The European Parliamentary Elections Act 1999 (c.1) is an Act of the Parliament of the United Kingdom.  The Act amended the procedures on European elections in the United Kingdom.  It received Royal Assent on 14 January 1999, after the Parliament Acts 1911 and 1949 had been invoked, as the House of Lords had rejected the bill six times, refusing to accept the change in the electoral system proposed. The Parliament Acts are rarely invoked, the European Parliamentary Elections Act was only the fifth statute since 1911 enacted under their provisions, and only the second since the Parliament Act 1949.

It was passed mainly to change the electoral system used for electing Member of the European Parliament (MEP)s from first past the post to a closed party list system in England, Scotland and Wales. The single transferable vote system was retained in Northern Ireland.  The UK was divided into twelve electoral regions, nine in England (matching the regions of England) and one in Scotland, one in Wales and one in Northern Ireland.  It did not change the number of MEPs elected from the UK.

The act led to a significant increase in the number of MEPs being returned from minor parties in the 1999 European elections, with more Liberal Democrats, along with the first European representatives for Plaid Cymru and the first national representatives for both the Green Party and the United Kingdom Independence Party.

☆ ☆ ☆ ☆

**TASKS TO COMPLETE**.
1/ According to the passage on the European Parliamentary Elections Act 1999, why did the Act need the Parliament Acts 1911 and 1949 to receive Royal Assent?
2/ Reproduce the passage on the European Parliamentary Elections Act 1999 from "The European Parliamentary Elections Act 1999" to "Parliament Act 1949.", word for word.

**Element and text position data**.
☆ ☆ ☆ ☆

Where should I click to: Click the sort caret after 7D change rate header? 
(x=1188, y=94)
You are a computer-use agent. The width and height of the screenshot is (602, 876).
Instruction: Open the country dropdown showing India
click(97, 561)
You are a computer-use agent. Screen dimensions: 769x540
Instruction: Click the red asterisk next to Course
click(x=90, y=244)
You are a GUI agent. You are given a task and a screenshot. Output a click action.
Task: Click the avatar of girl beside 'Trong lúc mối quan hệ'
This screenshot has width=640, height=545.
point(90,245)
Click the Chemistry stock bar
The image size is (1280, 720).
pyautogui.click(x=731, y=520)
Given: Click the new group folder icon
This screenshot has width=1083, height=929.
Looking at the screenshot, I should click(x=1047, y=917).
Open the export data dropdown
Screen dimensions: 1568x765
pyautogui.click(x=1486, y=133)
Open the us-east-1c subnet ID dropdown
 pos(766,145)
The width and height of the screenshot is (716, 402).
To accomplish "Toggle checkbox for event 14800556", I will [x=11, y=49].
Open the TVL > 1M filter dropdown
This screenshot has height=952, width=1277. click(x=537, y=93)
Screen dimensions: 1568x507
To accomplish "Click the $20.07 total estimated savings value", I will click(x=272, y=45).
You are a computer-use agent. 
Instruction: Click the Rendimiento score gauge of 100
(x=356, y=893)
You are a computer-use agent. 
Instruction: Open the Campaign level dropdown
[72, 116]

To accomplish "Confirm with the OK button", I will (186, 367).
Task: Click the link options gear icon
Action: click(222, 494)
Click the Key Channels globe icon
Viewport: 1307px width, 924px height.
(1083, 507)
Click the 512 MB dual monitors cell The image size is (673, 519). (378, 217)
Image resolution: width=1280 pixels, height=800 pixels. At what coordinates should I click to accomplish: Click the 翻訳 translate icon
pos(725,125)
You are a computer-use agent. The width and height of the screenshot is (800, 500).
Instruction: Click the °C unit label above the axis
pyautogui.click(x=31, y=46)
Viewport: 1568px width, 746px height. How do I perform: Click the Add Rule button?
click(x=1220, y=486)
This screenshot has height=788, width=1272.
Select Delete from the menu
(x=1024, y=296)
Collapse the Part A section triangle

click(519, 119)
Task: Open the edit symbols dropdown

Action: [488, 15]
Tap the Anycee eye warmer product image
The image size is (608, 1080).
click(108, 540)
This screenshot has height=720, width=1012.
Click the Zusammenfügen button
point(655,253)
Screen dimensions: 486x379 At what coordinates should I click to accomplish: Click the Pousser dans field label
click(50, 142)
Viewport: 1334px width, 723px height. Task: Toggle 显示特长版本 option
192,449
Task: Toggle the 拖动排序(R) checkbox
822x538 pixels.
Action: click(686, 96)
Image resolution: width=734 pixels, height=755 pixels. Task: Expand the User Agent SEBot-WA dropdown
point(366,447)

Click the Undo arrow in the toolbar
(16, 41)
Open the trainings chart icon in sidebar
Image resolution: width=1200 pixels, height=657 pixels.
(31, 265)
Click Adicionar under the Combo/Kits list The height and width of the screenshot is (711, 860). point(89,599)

☆ ☆ ☆ ☆

**EXERCISE RESULTS**.
1/ The House of Lords had rejected the bill six times because it refused to accept the proposed change in the electoral system. The Parliament Acts were therefore invoked to enact it.

2/
The European Parliamentary Elections Act 1999 (c.1) is an Act of the Parliament of the United Kingdom.  The Act amended the procedures on European elections in the United Kingdom.  It received Royal Assent on 14 January 1999, after the Parliament Acts 1911 and 1949 had been invoked, as the House of Lords had rejected the bill six times, refusing to accept the change in the electoral system proposed. The Parliament Acts are rarely invoked, the European Parliamentary Elections Act was only the fifth statute since 1911 enacted under their provisions, and only the second since the Parliament Act 1949.